Le Maroc a entrepris plusieurs initiatives pour développer une intelligence artificielle (IA) adaptée à ses besoins et réalités. Parmi ces efforts, la création du Centre International d’Intelligence Artificielle du Maroc, affilié à l’Université Mohammed VI Polytechnique (UM6P), vise à faire du pays un hub régional en matière d’IA, en consolidant diverses actions stratégiques, éducatives et industrielles.
L’Agence de Développement du Digital (ADD) s’est également engagée dans le développement d’un écosystème dédié à l’IA au Maroc, en favorisant la création de startups, de laboratoires de recherche et de fonds de financement spécialisés.
Des institutions académiques marocaines jouent un rôle clé dans la promotion de l’IA. Par exemple, l’École Nationale Supérieure d’Informatique et d’Analyse des Systèmes (ENSIAS) propose une filière spécialisée en Ingénierie Intelligence Artificielle (2IA), renforçant ainsi la formation de compétences locales dans ce domaine.
Malgré ces avancées, le Maroc fait face à des défis pour s’imposer sur la scène internationale de l’IA. Selon l’Indice 2024 de préparation à l’intelligence artificielle, le pays est classé 101ᵉ sur 188, avec des points forts en infrastructures de données, mais des lacunes en gouvernance et technologie.
Pour renforcer sa position, le Maroc prône une stratégie équilibrée, conciliant souveraineté et interopérabilité dans le développement de l’IA. Cette approche hybride vise à permettre au pays de contrôler ses infrastructures critiques et ses données sensibles tout en participant à un écosystème d’IA ouvert et sécurisé.
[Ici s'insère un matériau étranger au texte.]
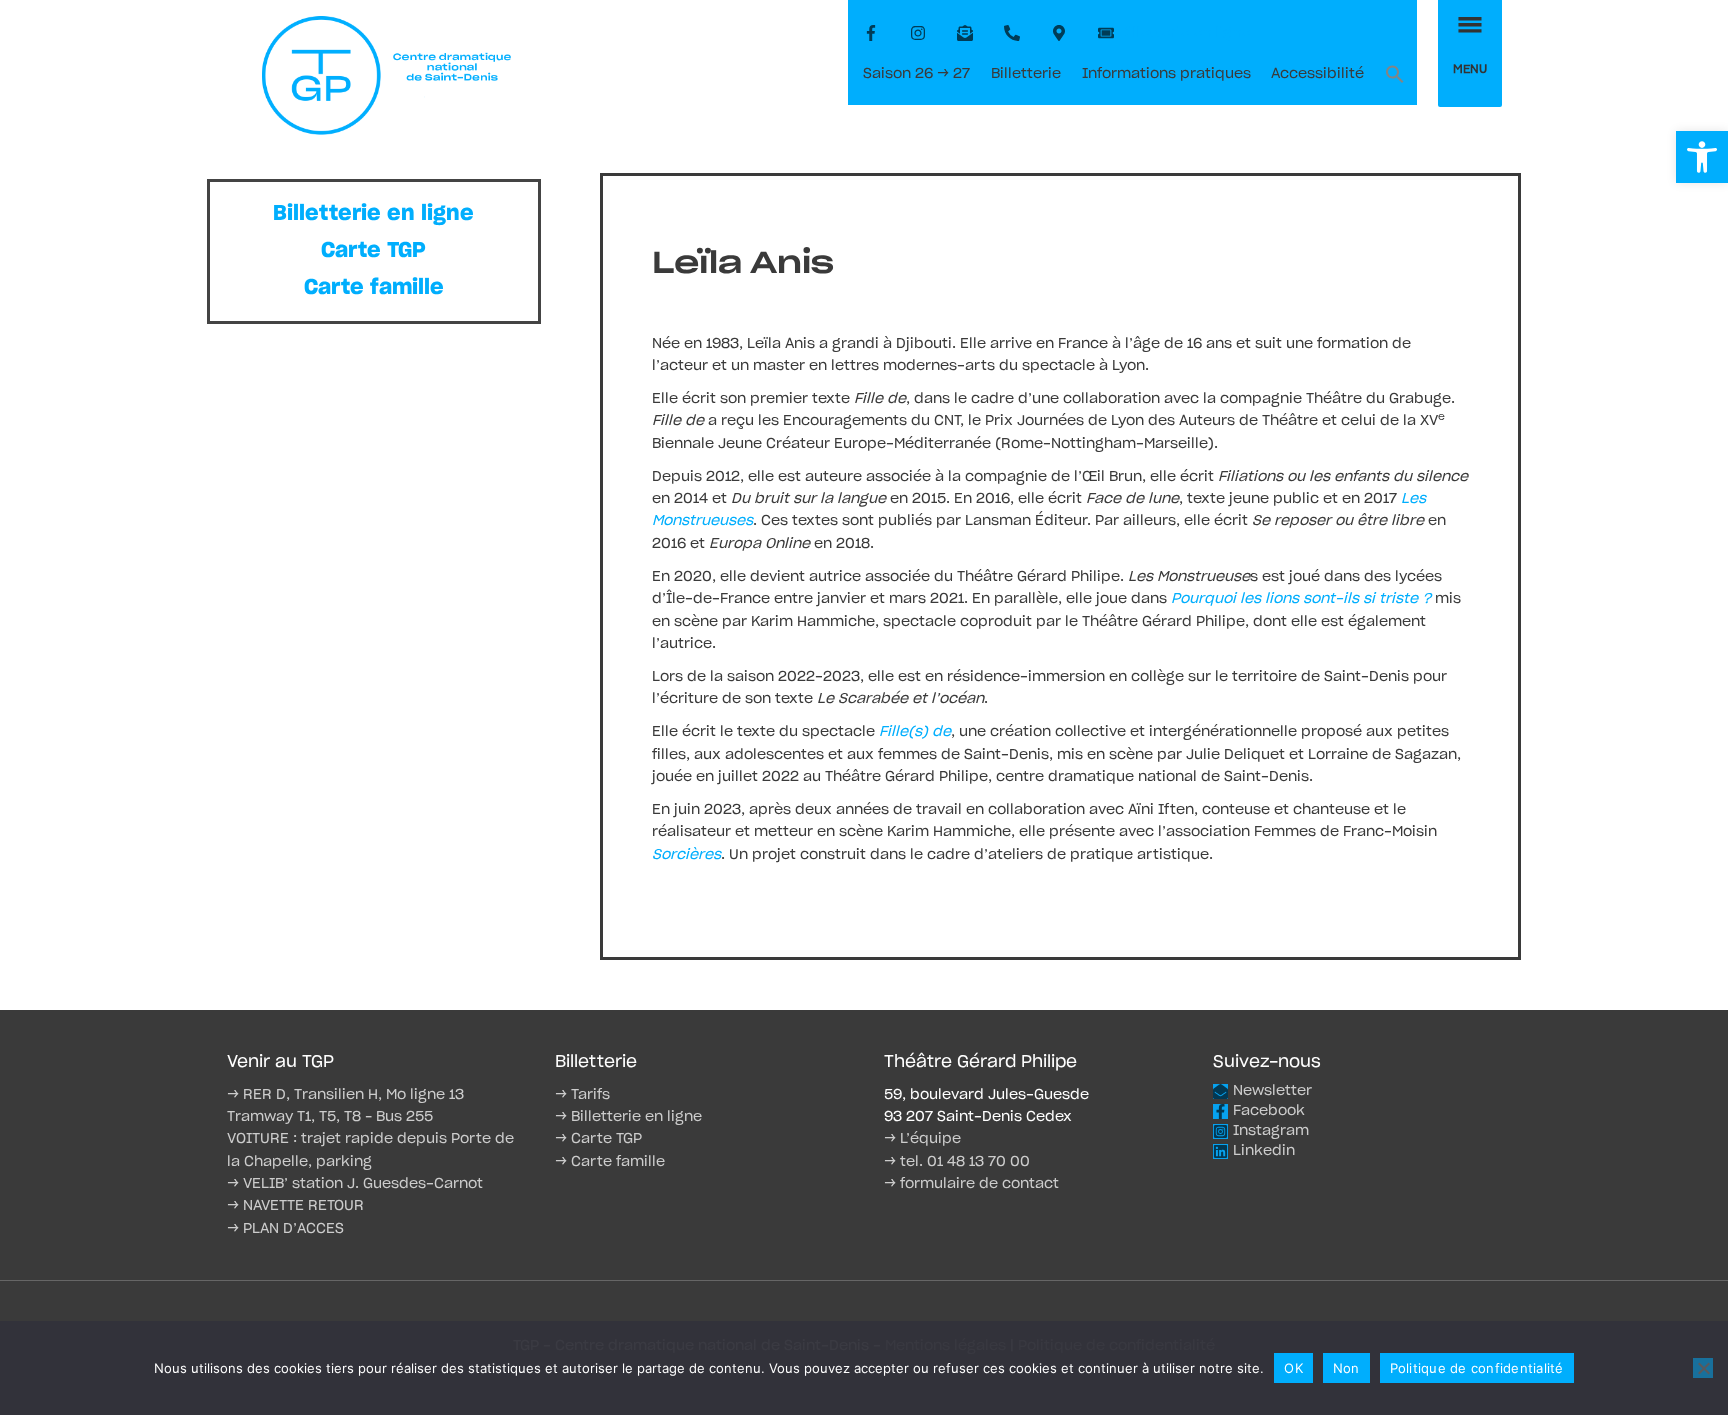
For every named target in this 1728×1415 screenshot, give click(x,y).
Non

L’un des principaux obstacles au développement de l’IA reste l’accès aux infrastructures numériques et aux données locales. Le Maroc a fait des progrès significatifs dans la transformation digitale, mais l’exploitation des données nationales reste insuffisante pour créer des modèles performants adaptés aux spécificités du pays. Il est essentiel de mettre en place une stratégie nationale pour collecter, stocker et valoriser ces données afin de permettre le développement d’une IA souveraine et efficace.
Le Maroc doit également investir massivement dans la formation et la recherche pour structurer un écosystème national compétitif. Il ne s’agit pas seulement de former des ingénieurs en IA, mais aussi de développer des compétences dans l’éthique des algorithmes, la gouvernance des données et la cybersécurité. Une IA marocaine ne pourra voir le jour que si le pays mise sur l’éducation et l’innovation, en renforçant les synergies entre universités, entreprises et centres de recherche.
Pour ne pas rester dépendant des technologies étrangères, le Maroc doit agir dès maintenant. La création d’un fonds national pour l’IA, le développement de centres de recherche spécialisés et l’adoption d’une stratégie claire pour encadrer et promouvoir l’IA sont autant d’étapes essentielles pour assurer son indépendance numérique. Ce n’est pas seulement une question de compétitivité économique, mais un enjeu stratégique pour l’avenir du pays.
L’IA est déjà là. Soit le Maroc prend les devants en investissant dans son propre écosystème d’intelligence artificielle, soit il se retrouve à dépendre des décisions et des innovations d’autres nations. Le choix est doonc clair : maîtriser cette révolution technologique ou en subir les conséquences.